Friday, February 08, 2008

Stop Look and Listen

Many a times I forget to listen. I'm a ENFP and I'm naturally excitable and can get extremely focused on dreams, cuases and ideas. I attempt to convince people that the ideas I have are the most important and most valuable for them. Some are just personally very, very important to me (Like the best way to have a coffee - its a heresy to do certain things to your coffee and I will tell them about it in no uncertain terms - i'm also a coffee snob - no star bucks for me!) but there are other ideas that I think I have some good thoughts on or things that we should be doing that I will tell you about becuase I'm excited about them. I'm naturally an advocate and will advocate strongly for my passions. But the issue with this is I can forget to listen, listen to the other voices that are crying out to be heard and to be listened to.

I had a good lesson in this over the last few days. Me and my younger brother Ben went up to the Wairapa for a guys day at the maslins farm. Most of those who went are probrably about five or six years my younger. I found the conversations fascinating to listen to from a vantage point. Some of the conclusions that they were coming out with sounded fairly similar to what I came out with at thier age. Others represented conclusions I had just come to now.

I just love the idealism though with teenagers. The willingness to give ideas and challenge the past preconceptions. Some of thier thoughts made me cringe and I just had to say something. Like when one of the guys said "The morning church focuses too much on mission." It was one of those moments (due to my passion for mission!) that I had to respond. But most of the time I listened.

It was great, we had some awesome conversations in the car on the way back. One on the dangers of prosperity doctrine, the bahai religion (which was short and sweet) and one conversation of buddhism. I enjoy the willingness they had to talk about different beleif systems while refering to christianity as the story beleive is the one true story of redemption, love, grace, our human condition and who God really is.

Conversation is really important to me. I need it. It gives me great stimulous. Over the last couple of years I have had some really really good conversations about spirituality and I hope to have many more over the years. I really enjoy hearing the desires of peoples hearts. I love being able to wrestle with people, share my life with them. I enjoy humbly being a prescence of Jesus in these enviroments sharing my life with people.

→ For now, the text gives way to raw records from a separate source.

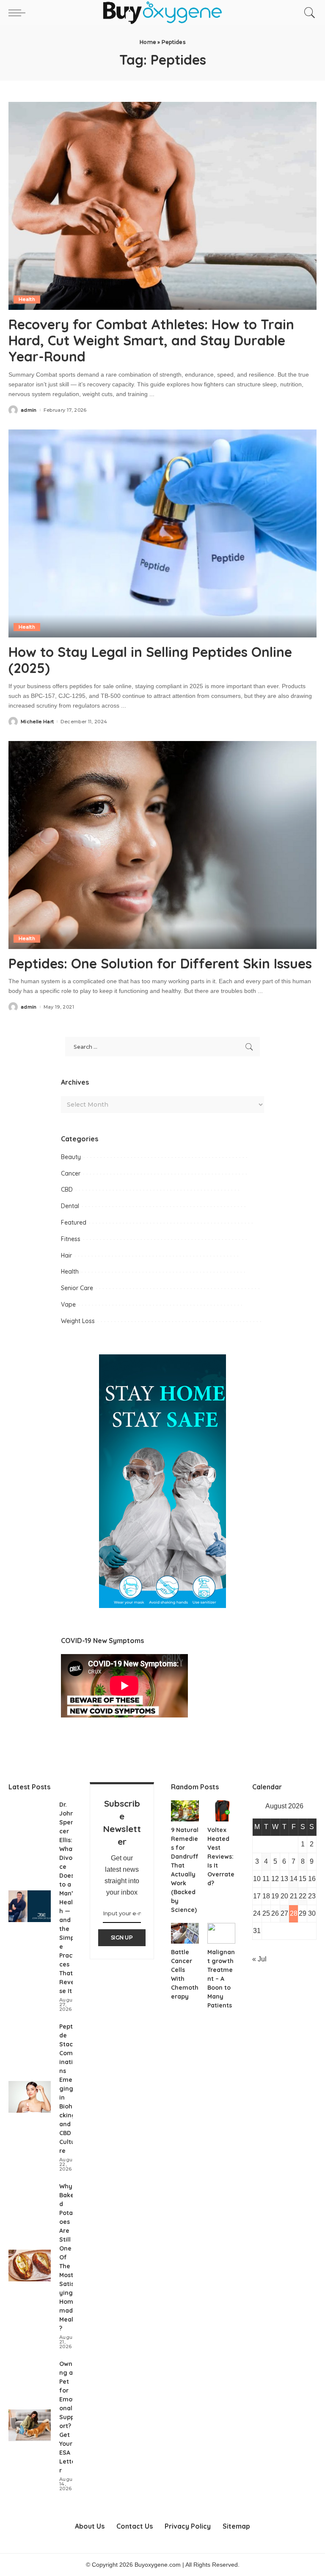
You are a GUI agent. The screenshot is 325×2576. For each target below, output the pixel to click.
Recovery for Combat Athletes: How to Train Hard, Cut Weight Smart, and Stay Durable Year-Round (151, 340)
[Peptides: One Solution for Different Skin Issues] (162, 845)
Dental (70, 1206)
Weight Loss (78, 1321)
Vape (68, 1304)
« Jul (259, 1959)
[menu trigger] (19, 12)
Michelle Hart (37, 721)
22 (302, 1896)
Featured (73, 1222)
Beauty (71, 1157)
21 (293, 1896)
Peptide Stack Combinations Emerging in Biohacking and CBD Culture (68, 2089)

Listening is important too. I walked down into town yesterday. I stopped at the top of the hill and looked out upon the beautiful city that I live in. I had another moment of realisation that God has put me here for a reason, that this is when God wants me and that I've been called to be in a conversation with this city.

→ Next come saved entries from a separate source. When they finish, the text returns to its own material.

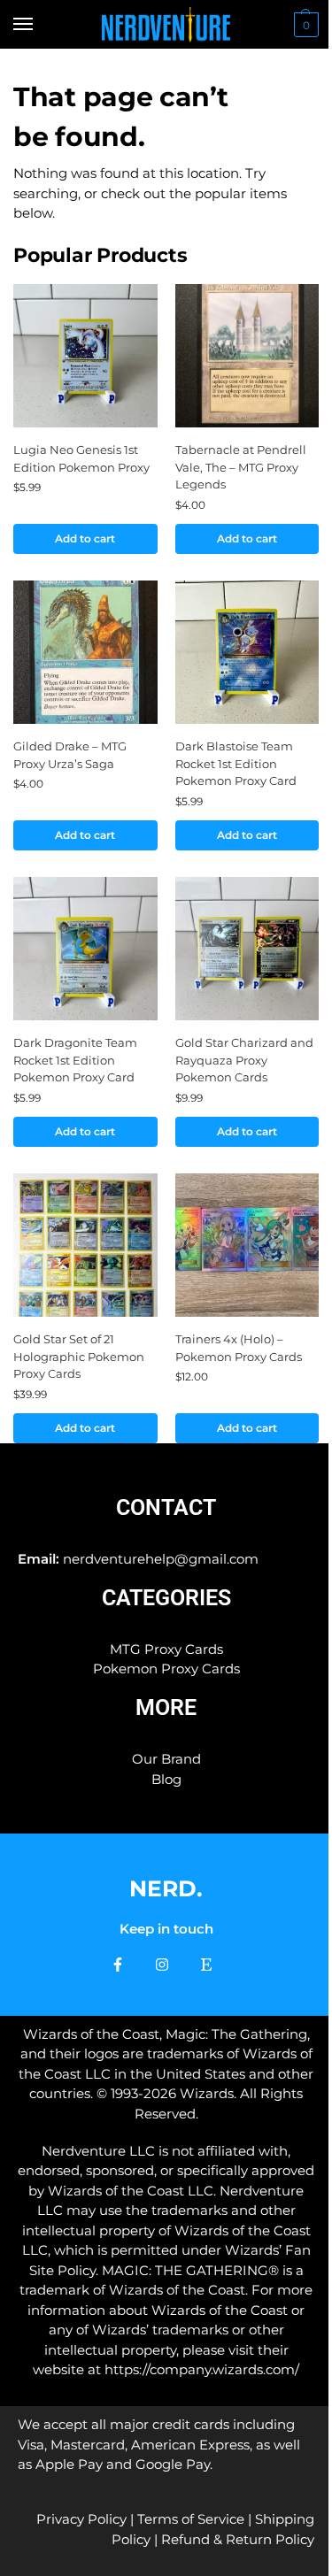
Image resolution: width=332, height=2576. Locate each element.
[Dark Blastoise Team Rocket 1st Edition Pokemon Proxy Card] (247, 653)
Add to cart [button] (85, 538)
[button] (304, 24)
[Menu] (39, 25)
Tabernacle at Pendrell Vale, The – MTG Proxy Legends (240, 466)
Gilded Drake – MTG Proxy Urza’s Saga (70, 755)
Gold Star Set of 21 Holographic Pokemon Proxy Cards (78, 1356)
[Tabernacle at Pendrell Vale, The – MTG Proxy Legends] (247, 356)
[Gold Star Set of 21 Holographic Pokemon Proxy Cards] (85, 1245)
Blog (166, 1779)
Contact (166, 1507)
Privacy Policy (81, 2519)
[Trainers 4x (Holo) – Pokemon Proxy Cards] (247, 1245)
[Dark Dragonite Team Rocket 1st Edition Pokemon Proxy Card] (85, 949)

The importance of listening is that only then can we learn what makes the places we live beat, what is causing pain in the place we live, what causes pain to the people who live thier. We need to listen to both the dreams of those around us and the pains of those around us. Only then do we have to right to humbly respond.

I dislike the way many have come to beleive there is a culture war going on within society between "family values" or "Christian values" and secular society. Many times they have come to beleive there is no hope for society (denying the awesome power of Jesus to change the hearts of people) and closing themselves off from the lost. At worst they decide that to show that they are right, they bomb abortion clinics or treat homosexuals as unhuman through slurs and isolation. Rather than being agents of love and grace and being Jesus and bringing the message of love and forgiveness to the lost. Dialoging and sharing life as Jesus would do.

But I also find it disheartening to see the truth become less and less relevant. People who turn to alcohol, drugs, sex, work, money etc for fulfillment only to find there is no wholeness in these ventures, they find that all thier quests end in the words of the writer of ecclessiates that they are "meaningless, a chasing after the wind."

As you know I beleive that Jesus offers a new way to be human. He offers wholeness for us broken vessels. Jesus came to earth and lived among us to show love, to show a new way to live, and went to die on a cross as an ultimate act of love becoming forsaken so we could be forgiven and so we could have hope in the resurrection of the dead and receive eternal life.

Becuase of this I beleive we need to be constantly in conversation with the lost, the hungry, the lonely, the poor, and the weak. Sharing Jesus with everyone in the way we live.

So we should remember to stop look and listen to those around us.

2 comments:

Rev. Donald Spitz said...

You believe in murdering unborn children in their mother's womb and yet you condemn those who would save those children's lives. You need to be saved from your sins.

Nathanael Baker said...

"You beleive in murdering unborn children in thier mothers womb and yet you condemn those who would save those children's lives"

I don't think blowing people up saves peoples lives, actually it goes totally against that.

I would say that I'm proudly prolife but I'm not going to blow anyone up for my beleifs!

Where will my focus be, providing care for pregnant women, being there for those who make the decision to have children, even providing support and pastoral care for those who have abortions, becuase I beleive that would be what Jesus would do.